__Stored records__.
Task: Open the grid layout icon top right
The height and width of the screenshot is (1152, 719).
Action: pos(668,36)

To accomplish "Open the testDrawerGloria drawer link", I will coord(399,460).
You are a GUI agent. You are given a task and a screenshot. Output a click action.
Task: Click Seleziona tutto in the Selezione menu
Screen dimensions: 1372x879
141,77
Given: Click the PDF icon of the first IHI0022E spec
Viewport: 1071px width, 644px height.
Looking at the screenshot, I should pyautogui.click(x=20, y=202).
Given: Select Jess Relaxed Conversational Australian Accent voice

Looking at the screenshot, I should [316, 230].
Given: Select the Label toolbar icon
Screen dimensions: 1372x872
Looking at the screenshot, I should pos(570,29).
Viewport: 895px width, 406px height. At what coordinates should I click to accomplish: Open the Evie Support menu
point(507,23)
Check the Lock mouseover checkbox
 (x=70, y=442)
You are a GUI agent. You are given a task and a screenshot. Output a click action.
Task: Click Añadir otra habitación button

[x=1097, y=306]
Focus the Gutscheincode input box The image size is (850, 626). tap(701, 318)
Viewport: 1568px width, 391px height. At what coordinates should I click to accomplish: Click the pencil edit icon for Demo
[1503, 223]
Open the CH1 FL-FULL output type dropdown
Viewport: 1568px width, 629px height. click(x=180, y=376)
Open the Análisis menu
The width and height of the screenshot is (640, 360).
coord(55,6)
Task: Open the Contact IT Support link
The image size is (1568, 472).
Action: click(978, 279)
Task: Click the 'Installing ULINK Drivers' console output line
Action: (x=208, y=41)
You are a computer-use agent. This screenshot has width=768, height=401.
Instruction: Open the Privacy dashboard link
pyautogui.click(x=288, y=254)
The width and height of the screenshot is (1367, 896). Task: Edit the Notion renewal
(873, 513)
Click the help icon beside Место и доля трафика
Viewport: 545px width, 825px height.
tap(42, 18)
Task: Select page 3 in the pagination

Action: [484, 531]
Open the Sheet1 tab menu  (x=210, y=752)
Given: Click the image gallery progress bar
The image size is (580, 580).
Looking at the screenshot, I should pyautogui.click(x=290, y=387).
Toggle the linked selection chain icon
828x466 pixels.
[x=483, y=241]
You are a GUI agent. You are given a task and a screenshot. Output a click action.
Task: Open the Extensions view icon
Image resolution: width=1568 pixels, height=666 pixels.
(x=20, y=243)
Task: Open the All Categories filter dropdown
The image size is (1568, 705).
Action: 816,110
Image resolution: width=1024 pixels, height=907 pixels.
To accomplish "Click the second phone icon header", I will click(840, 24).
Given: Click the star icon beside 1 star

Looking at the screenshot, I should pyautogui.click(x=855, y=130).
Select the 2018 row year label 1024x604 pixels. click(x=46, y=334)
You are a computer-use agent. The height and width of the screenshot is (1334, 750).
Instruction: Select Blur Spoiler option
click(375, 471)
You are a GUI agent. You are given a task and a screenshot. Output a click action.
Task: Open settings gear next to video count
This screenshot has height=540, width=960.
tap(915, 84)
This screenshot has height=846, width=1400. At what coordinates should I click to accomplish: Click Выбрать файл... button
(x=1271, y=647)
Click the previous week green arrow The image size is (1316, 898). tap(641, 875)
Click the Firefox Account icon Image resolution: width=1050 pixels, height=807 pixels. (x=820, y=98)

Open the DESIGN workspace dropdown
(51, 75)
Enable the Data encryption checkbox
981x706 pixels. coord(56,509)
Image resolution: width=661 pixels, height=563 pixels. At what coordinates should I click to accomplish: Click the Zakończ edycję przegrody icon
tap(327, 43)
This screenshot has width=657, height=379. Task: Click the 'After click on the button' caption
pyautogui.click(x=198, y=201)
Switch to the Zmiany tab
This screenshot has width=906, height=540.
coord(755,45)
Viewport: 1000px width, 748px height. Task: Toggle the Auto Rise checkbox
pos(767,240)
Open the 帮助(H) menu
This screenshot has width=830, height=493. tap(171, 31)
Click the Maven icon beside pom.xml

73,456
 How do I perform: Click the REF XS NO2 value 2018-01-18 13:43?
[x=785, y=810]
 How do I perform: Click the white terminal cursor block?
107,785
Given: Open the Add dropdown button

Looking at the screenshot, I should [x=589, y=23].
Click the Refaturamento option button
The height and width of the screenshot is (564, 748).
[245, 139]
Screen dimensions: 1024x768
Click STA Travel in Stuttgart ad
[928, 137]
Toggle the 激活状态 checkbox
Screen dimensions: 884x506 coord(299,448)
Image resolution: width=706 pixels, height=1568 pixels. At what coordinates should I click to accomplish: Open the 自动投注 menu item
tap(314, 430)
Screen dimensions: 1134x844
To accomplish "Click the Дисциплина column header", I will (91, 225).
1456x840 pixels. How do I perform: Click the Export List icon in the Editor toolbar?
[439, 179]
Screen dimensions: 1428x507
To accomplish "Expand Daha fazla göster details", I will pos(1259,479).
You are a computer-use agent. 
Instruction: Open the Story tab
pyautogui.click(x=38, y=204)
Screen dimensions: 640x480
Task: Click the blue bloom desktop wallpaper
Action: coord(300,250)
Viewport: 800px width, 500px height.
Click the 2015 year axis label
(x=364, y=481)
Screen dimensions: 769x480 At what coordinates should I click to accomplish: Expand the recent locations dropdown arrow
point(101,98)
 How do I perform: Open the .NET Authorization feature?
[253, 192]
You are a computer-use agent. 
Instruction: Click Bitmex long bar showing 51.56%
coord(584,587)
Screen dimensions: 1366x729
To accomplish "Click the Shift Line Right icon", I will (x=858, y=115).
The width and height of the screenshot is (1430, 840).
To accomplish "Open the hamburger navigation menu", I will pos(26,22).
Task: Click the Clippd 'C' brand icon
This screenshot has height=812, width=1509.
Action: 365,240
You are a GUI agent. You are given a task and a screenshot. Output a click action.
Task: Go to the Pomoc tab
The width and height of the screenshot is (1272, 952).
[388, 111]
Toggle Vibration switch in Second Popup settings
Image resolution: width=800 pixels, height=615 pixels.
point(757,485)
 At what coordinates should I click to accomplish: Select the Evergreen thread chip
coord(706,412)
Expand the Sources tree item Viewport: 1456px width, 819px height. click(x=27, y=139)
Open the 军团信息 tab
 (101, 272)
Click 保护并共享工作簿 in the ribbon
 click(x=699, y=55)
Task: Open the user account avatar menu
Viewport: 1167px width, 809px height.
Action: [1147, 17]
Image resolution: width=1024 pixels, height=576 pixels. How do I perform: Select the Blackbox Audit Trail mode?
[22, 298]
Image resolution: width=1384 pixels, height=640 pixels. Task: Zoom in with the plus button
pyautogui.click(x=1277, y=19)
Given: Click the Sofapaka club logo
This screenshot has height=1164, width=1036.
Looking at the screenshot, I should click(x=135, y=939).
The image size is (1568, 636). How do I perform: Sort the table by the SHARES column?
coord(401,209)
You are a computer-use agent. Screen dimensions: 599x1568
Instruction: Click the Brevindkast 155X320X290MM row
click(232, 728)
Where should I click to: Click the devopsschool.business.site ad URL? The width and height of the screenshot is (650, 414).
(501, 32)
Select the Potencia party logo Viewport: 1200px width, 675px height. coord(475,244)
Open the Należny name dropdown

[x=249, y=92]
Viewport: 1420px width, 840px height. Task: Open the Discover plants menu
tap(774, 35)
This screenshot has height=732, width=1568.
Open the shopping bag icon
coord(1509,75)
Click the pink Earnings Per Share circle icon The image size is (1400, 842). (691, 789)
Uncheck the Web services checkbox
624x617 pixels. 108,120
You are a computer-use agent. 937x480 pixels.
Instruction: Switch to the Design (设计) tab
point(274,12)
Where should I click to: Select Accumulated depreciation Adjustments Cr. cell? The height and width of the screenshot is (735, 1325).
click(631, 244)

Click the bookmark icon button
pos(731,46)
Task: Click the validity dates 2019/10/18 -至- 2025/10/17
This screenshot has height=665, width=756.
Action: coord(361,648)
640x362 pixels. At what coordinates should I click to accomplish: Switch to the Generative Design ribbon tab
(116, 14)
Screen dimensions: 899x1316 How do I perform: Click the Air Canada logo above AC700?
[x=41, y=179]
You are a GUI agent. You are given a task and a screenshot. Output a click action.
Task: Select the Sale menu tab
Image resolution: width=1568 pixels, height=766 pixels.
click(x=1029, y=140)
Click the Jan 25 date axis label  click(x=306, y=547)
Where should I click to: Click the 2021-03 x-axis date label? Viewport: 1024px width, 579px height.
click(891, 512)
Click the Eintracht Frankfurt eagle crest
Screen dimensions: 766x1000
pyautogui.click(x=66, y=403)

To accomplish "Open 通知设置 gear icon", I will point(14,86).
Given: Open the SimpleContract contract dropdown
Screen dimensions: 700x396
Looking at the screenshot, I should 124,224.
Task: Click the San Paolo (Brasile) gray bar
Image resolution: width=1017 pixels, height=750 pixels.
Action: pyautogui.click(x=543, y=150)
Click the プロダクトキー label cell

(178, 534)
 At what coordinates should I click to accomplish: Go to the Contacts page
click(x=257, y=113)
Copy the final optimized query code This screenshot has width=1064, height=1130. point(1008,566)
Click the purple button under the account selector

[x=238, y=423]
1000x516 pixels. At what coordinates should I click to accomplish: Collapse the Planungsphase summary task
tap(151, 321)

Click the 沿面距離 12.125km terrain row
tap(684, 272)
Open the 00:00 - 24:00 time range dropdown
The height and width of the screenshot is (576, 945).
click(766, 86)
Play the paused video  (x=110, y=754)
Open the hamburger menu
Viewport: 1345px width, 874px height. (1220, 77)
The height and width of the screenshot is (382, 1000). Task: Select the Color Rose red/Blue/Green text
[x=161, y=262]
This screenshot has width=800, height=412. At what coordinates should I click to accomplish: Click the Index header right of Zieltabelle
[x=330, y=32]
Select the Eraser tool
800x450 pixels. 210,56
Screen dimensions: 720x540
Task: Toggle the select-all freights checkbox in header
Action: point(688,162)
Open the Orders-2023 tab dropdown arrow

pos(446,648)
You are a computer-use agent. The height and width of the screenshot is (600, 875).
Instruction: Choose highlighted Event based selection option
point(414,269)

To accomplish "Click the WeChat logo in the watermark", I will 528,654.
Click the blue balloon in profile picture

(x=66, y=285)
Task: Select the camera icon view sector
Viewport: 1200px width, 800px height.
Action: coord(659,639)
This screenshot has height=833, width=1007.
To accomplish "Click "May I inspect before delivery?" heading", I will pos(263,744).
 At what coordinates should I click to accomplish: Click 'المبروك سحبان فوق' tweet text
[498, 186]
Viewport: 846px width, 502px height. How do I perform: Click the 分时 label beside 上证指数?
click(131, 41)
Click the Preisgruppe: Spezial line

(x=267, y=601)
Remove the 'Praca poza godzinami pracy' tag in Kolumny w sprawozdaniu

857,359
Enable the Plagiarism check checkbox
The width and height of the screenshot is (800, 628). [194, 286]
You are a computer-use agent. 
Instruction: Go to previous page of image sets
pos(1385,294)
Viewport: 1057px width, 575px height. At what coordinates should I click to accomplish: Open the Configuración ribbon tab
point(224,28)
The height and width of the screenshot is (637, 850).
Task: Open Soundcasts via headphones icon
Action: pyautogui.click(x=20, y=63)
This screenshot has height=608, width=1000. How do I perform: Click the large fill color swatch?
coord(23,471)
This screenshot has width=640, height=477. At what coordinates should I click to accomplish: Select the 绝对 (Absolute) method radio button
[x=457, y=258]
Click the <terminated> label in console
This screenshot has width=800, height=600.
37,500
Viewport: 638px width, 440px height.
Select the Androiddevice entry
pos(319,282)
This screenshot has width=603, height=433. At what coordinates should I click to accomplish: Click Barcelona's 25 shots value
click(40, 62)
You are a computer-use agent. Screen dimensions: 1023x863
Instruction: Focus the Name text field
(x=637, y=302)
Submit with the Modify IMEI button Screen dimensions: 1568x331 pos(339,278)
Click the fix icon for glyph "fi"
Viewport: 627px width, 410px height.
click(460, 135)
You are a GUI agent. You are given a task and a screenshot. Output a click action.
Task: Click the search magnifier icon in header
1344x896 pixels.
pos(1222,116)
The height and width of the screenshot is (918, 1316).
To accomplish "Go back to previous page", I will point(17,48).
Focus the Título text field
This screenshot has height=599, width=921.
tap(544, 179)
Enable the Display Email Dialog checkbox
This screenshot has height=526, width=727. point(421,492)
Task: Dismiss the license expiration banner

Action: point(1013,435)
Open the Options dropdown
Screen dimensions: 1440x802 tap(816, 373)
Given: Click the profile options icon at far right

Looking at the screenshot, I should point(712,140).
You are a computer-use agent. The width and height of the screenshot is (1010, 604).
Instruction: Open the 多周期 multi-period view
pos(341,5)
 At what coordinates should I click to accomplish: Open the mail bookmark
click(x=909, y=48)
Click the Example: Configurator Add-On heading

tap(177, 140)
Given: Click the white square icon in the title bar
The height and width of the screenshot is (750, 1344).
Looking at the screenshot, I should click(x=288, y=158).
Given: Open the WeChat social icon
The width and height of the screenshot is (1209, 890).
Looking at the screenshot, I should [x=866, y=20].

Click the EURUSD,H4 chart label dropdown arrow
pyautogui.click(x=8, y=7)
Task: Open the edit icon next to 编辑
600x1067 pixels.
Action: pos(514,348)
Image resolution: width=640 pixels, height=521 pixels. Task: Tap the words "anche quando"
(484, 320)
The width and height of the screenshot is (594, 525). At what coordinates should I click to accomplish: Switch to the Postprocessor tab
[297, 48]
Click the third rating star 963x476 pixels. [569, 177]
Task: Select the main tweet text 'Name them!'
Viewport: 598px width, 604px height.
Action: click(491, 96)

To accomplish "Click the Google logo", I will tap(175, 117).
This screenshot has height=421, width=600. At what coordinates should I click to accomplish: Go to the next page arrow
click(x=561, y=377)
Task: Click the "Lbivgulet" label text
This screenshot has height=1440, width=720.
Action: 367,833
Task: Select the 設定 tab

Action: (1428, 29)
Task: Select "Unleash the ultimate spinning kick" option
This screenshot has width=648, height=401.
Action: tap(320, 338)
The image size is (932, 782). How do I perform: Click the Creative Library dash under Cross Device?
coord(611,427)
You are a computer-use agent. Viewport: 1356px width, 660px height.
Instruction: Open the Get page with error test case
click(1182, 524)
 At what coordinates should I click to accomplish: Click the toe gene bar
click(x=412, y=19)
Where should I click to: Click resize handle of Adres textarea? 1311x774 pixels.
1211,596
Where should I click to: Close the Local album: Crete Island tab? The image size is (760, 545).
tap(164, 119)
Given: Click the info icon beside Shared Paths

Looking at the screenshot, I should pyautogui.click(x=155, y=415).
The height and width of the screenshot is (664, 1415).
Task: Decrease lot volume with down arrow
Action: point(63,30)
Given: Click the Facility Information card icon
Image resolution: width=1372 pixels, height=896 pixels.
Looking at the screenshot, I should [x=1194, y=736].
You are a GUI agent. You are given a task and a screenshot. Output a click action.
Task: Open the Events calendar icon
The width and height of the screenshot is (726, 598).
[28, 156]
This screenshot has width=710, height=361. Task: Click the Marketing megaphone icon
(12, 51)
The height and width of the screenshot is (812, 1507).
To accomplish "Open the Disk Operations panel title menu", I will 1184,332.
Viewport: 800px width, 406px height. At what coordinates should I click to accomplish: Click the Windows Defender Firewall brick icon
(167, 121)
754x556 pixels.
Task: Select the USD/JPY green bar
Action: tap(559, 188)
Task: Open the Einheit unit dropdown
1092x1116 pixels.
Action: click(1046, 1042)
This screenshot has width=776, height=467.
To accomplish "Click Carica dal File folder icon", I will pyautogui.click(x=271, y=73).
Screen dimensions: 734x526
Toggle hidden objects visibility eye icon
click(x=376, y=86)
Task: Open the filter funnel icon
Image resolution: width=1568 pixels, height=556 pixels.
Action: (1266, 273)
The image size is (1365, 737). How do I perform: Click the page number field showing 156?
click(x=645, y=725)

__Work to be completed__. Would you set down, word for word, the lines from the opening of the entries above through the line with "Given: Select the Label toolbar icon", both included, and no others?

__Reply__.
Task: Open the grid layout icon top right
The height and width of the screenshot is (1152, 719).
Action: pos(668,36)

To accomplish "Open the testDrawerGloria drawer link", I will coord(399,460).
You are a GUI agent. You are given a task and a screenshot. Output a click action.
Task: Click Seleziona tutto in the Selezione menu
Screen dimensions: 1372x879
141,77
Given: Click the PDF icon of the first IHI0022E spec
Viewport: 1071px width, 644px height.
Looking at the screenshot, I should pyautogui.click(x=20, y=202).
Given: Select Jess Relaxed Conversational Australian Accent voice

Looking at the screenshot, I should [316, 230].
Given: Select the Label toolbar icon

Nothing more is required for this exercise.